Its turned out to be not just an interesting process, but an absurdly useful tool as well. Plants, animals, insects, fungi, viruses, everybody has non-protein-coding sequences in their DNA that code for silencing RNA-- so that means that we can design an artificial 'siRNA' for a gene we're interested in, in basically any organism, and see what happens when we make the gene shut up!

Its so much more practical than mutating a gene so its not expressed all to see what happens. Sometimes when you totally knock out a gene, the organism cant even develop right, so youre no closer to understanding the gene fuction than you were before. But again, with siRNA, you can let the organism grow up and only silence a gene to see what happens, and then when all the siRNA is degraded, you can see what happens when the gene fuction is restored! Its a natural process that we can harness.

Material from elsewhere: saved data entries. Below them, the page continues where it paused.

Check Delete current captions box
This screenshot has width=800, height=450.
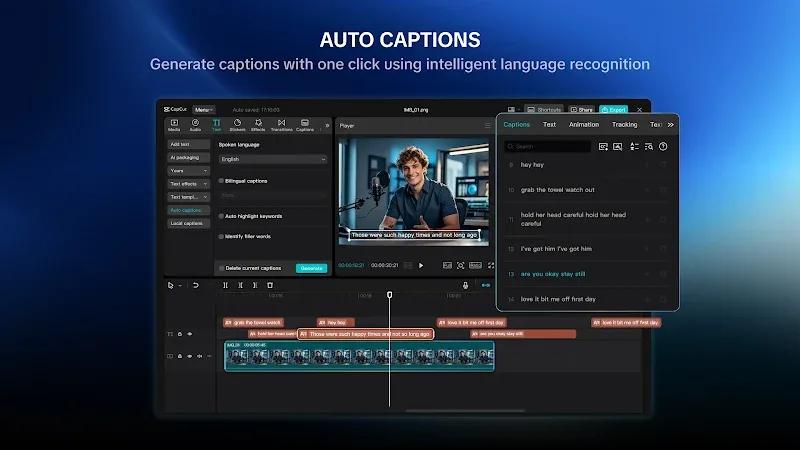(221, 268)
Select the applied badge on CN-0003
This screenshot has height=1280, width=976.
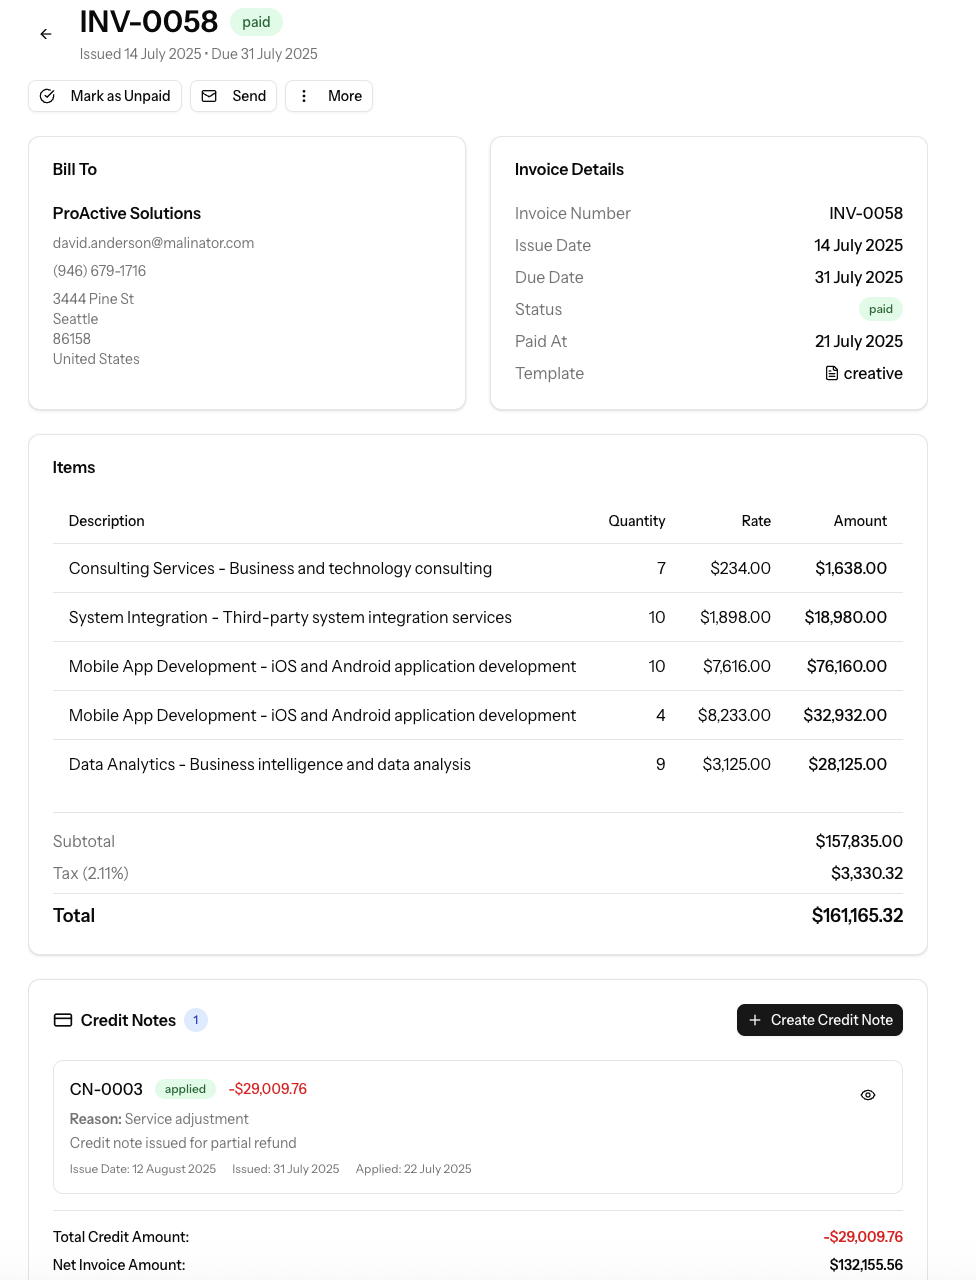click(x=185, y=1088)
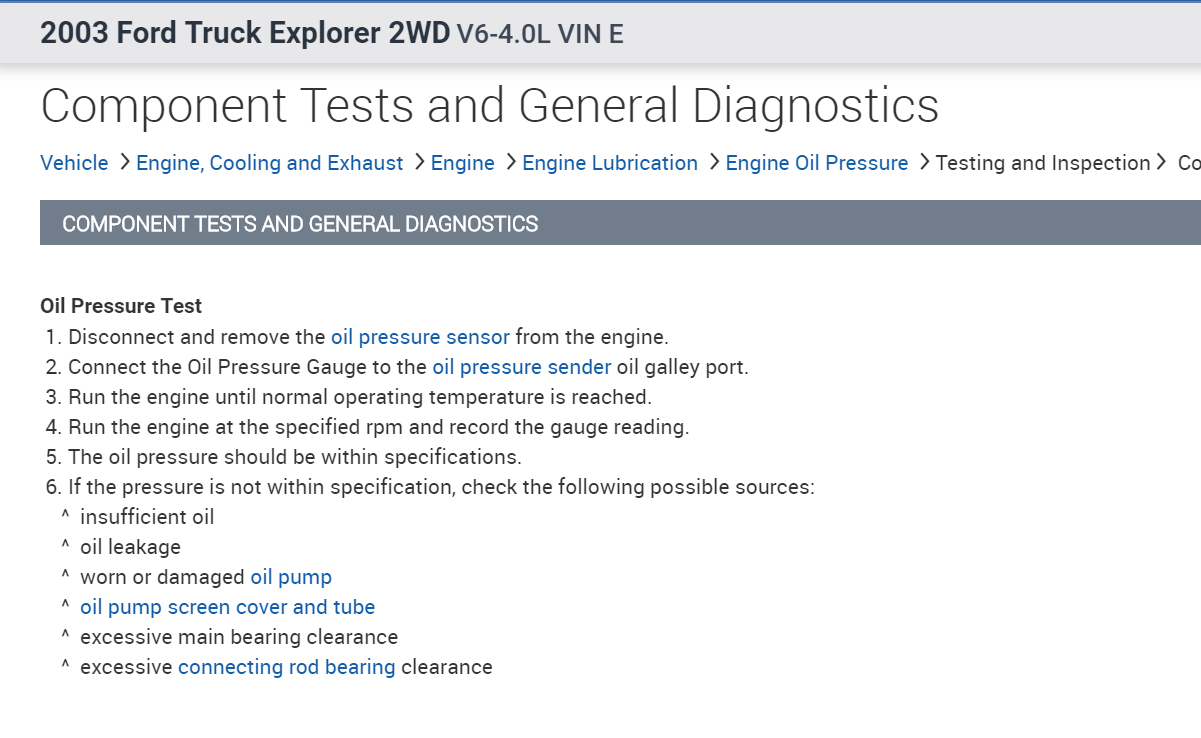Open the oil pressure sensor link
This screenshot has width=1201, height=738.
point(420,337)
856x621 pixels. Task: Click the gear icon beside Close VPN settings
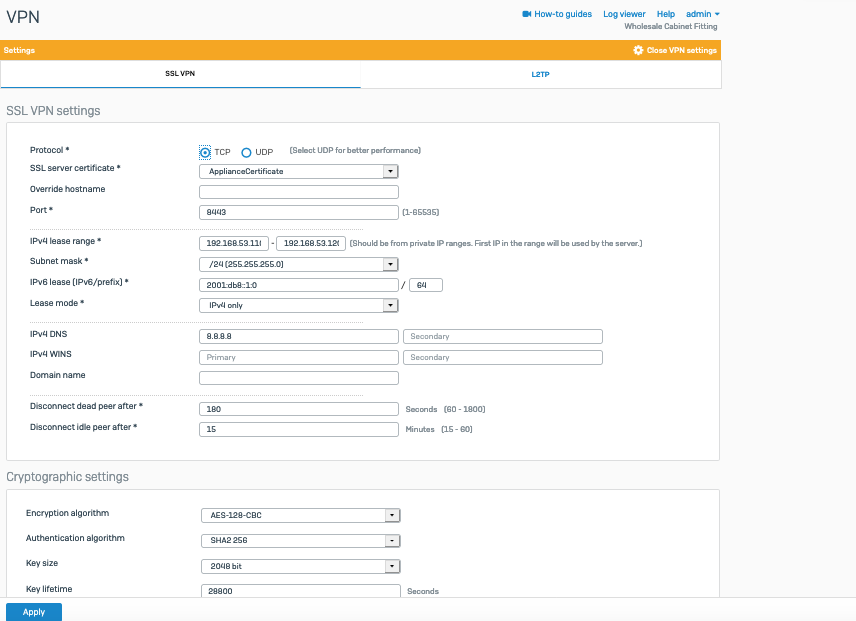point(638,50)
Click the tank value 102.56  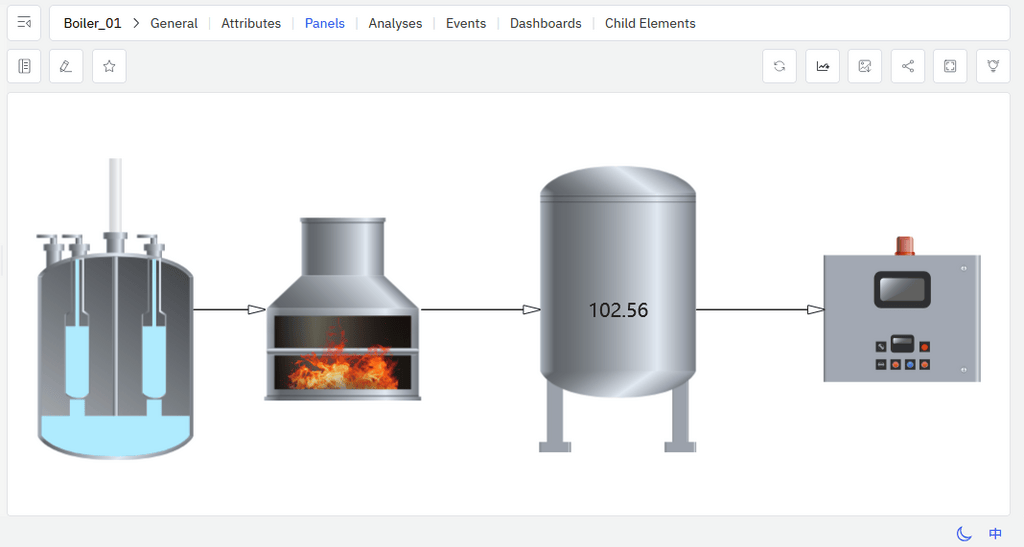coord(618,310)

But Im kinda sad my pick didn’t win. I was partial to Roger Tsien because one of my research projects is all about making things glow. Tsiens lab made a billion new fluorescent proteins:




Well, I appreciate the ability to make my viruses in Skittles colors.

Sunday, October 01, 2006

SCREAM!

IVE GOT A NEW PUPPY NEPHEW!!!




Bro picked Baby Duke up at a Humane Society adoption drive! 10 month old yellow lab, sweet disposition, and at a shelter. **sigh** My family cant go to adoption drives/shelters/etc without bringing 12 dogs home, but for some reason my bro thought he outgrew that. He didnt. hehehehehehe!

The thing is, bro already has a dog-- Miss Speckles. Miss Speckles was a street dog before she found bro. She doesnt *like* other people. She doesnt *like* other dogs. Luckily bros house is like 8,000 square feet, so the two pups have avoided confrontation so far.

HEHEHEHEHEHE I GET TO PLAY WITH A PUPPY OVER CHRISTMAS BREAK!!!